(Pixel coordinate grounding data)
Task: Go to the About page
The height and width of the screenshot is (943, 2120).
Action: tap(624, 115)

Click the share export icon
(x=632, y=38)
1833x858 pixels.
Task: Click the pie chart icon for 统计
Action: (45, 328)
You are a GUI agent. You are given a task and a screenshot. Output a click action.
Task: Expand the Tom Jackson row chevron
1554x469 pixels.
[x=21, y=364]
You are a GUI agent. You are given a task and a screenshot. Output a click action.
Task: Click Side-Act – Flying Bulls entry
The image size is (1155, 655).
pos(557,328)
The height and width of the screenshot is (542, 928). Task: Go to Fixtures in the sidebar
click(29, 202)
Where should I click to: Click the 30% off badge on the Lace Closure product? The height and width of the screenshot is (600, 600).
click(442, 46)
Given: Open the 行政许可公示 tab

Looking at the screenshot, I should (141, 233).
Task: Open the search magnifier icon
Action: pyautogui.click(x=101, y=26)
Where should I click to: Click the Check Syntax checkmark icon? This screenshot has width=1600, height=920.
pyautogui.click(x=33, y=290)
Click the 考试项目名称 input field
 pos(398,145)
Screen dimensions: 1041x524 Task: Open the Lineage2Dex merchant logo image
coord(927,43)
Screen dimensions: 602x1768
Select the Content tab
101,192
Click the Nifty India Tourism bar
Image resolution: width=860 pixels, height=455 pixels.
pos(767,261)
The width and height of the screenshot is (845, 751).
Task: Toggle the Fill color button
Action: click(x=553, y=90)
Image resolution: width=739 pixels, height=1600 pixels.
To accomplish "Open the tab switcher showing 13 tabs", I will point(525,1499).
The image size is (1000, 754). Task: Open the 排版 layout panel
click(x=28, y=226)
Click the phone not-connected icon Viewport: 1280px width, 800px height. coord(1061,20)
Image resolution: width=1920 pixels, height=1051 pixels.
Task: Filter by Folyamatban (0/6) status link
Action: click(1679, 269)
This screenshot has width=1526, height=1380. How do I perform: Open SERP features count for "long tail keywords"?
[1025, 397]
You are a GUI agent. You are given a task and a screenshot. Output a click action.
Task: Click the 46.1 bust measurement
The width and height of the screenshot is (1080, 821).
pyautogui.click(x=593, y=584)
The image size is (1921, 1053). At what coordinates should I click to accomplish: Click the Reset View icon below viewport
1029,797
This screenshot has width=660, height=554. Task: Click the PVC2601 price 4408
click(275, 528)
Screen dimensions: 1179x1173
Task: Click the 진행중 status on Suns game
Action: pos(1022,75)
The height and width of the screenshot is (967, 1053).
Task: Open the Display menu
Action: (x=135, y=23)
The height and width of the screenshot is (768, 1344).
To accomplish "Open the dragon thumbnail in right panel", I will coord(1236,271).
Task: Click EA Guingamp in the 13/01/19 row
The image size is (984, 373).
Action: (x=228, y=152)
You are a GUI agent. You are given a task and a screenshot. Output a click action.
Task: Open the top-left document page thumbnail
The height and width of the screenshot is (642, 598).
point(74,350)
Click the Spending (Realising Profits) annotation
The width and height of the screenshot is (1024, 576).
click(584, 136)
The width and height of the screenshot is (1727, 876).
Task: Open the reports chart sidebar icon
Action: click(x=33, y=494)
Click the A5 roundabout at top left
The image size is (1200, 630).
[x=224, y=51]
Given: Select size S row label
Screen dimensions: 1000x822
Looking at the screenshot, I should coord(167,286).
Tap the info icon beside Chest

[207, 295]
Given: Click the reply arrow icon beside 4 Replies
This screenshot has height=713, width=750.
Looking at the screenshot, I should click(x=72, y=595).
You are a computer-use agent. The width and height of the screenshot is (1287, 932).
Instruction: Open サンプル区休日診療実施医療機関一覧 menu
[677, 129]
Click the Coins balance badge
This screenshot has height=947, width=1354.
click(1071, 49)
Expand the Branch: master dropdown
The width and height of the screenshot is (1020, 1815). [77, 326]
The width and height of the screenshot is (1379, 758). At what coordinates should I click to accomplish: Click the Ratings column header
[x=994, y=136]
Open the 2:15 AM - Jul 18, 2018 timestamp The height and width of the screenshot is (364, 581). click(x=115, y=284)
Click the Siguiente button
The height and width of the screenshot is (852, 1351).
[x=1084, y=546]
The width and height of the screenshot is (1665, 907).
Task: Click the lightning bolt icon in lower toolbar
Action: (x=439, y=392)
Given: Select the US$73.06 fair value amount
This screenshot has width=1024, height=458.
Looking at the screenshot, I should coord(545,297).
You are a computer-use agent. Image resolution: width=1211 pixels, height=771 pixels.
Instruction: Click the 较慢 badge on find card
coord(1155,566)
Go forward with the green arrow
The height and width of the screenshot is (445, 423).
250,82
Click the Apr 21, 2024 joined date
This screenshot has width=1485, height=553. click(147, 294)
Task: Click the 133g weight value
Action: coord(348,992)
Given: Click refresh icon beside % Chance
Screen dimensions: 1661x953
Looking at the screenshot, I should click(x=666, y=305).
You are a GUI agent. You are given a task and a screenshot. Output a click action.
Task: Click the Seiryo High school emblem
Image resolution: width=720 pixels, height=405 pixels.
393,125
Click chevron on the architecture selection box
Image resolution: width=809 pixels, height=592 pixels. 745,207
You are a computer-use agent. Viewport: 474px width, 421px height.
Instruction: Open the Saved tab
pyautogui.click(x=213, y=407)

Instructions for the task:
Repeat each record word for word.

Task output:
Task: Go to the About page
The height and width of the screenshot is (943, 2120).
Action: tap(624, 115)

Click the share export icon
(x=632, y=38)
1833x858 pixels.
Task: Click the pie chart icon for 统计
Action: (45, 328)
You are a GUI agent. You are given a task and a screenshot. Output a click action.
Task: Expand the Tom Jackson row chevron
1554x469 pixels.
[x=21, y=364]
You are a GUI agent. You are given a task and a screenshot. Output a click action.
Task: Click Side-Act – Flying Bulls entry
The image size is (1155, 655).
pos(557,328)
The height and width of the screenshot is (542, 928). Task: Go to Fixtures in the sidebar
click(29, 202)
Where should I click to: Click the 30% off badge on the Lace Closure product? The height and width of the screenshot is (600, 600).
click(442, 46)
Given: Open the 行政许可公示 tab

Looking at the screenshot, I should (141, 233).
Task: Open the search magnifier icon
Action: pyautogui.click(x=101, y=26)
Where should I click to: Click the Check Syntax checkmark icon? This screenshot has width=1600, height=920.
pyautogui.click(x=33, y=290)
Click the 考试项目名称 input field
 pos(398,145)
Screen dimensions: 1041x524 Task: Open the Lineage2Dex merchant logo image
coord(927,43)
Screen dimensions: 602x1768
Select the Content tab
101,192
Click the Nifty India Tourism bar
Image resolution: width=860 pixels, height=455 pixels.
pos(767,261)
The width and height of the screenshot is (845, 751).
Task: Toggle the Fill color button
Action: click(x=553, y=90)
Image resolution: width=739 pixels, height=1600 pixels.
To accomplish "Open the tab switcher showing 13 tabs", I will point(525,1499).
The image size is (1000, 754). Task: Open the 排版 layout panel
click(x=28, y=226)
Click the phone not-connected icon Viewport: 1280px width, 800px height. coord(1061,20)
Image resolution: width=1920 pixels, height=1051 pixels.
Task: Filter by Folyamatban (0/6) status link
Action: click(1679, 269)
This screenshot has width=1526, height=1380. How do I perform: Open SERP features count for "long tail keywords"?
[1025, 397]
You are a GUI agent. You are given a task and a screenshot. Output a click action.
Task: Click the 46.1 bust measurement
The width and height of the screenshot is (1080, 821).
pyautogui.click(x=593, y=584)
The image size is (1921, 1053). At what coordinates should I click to accomplish: Click the Reset View icon below viewport
1029,797
This screenshot has width=660, height=554. Task: Click the PVC2601 price 4408
click(275, 528)
Screen dimensions: 1179x1173
Task: Click the 진행중 status on Suns game
Action: pos(1022,75)
The height and width of the screenshot is (967, 1053).
Task: Open the Display menu
Action: (x=135, y=23)
The height and width of the screenshot is (768, 1344).
To accomplish "Open the dragon thumbnail in right panel", I will coord(1236,271).
Task: Click EA Guingamp in the 13/01/19 row
The image size is (984, 373).
Action: (x=228, y=152)
You are a GUI agent. You are given a task and a screenshot. Output a click action.
Task: Open the top-left document page thumbnail
The height and width of the screenshot is (642, 598).
point(74,350)
Click the Spending (Realising Profits) annotation
The width and height of the screenshot is (1024, 576).
click(584, 136)
The width and height of the screenshot is (1727, 876).
Task: Open the reports chart sidebar icon
Action: click(x=33, y=494)
Click the A5 roundabout at top left
The image size is (1200, 630).
[x=224, y=51]
Given: Select size S row label
Screen dimensions: 1000x822
Looking at the screenshot, I should coord(167,286).
Tap the info icon beside Chest

[207, 295]
Given: Click the reply arrow icon beside 4 Replies
This screenshot has height=713, width=750.
Looking at the screenshot, I should click(x=72, y=595).
You are a computer-use agent. The width and height of the screenshot is (1287, 932).
Instruction: Open サンプル区休日診療実施医療機関一覧 menu
[677, 129]
Click the Coins balance badge
This screenshot has height=947, width=1354.
click(1071, 49)
Expand the Branch: master dropdown
The width and height of the screenshot is (1020, 1815). [77, 326]
The width and height of the screenshot is (1379, 758). At what coordinates should I click to accomplish: Click the Ratings column header
[x=994, y=136]
Open the 2:15 AM - Jul 18, 2018 timestamp The height and width of the screenshot is (364, 581). click(x=115, y=284)
Click the Siguiente button
The height and width of the screenshot is (852, 1351).
[x=1084, y=546]
The width and height of the screenshot is (1665, 907).
Task: Click the lightning bolt icon in lower toolbar
Action: (x=439, y=392)
Given: Select the US$73.06 fair value amount
This screenshot has width=1024, height=458.
Looking at the screenshot, I should coord(545,297).
You are a computer-use agent. Image resolution: width=1211 pixels, height=771 pixels.
Instruction: Click the 较慢 badge on find card
coord(1155,566)
Go forward with the green arrow
The height and width of the screenshot is (445, 423).
250,82
Click the Apr 21, 2024 joined date
This screenshot has width=1485, height=553. click(147, 294)
Task: Click the 133g weight value
Action: coord(348,992)
Given: Click refresh icon beside % Chance
Screen dimensions: 1661x953
Looking at the screenshot, I should click(x=666, y=305).
You are a GUI agent. You are given a task and a screenshot. Output a click action.
Task: Click the Seiryo High school emblem
Image resolution: width=720 pixels, height=405 pixels.
393,125
Click chevron on the architecture selection box
Image resolution: width=809 pixels, height=592 pixels. 745,207
You are a computer-use agent. Viewport: 474px width, 421px height.
Instruction: Open the Saved tab
pyautogui.click(x=213, y=407)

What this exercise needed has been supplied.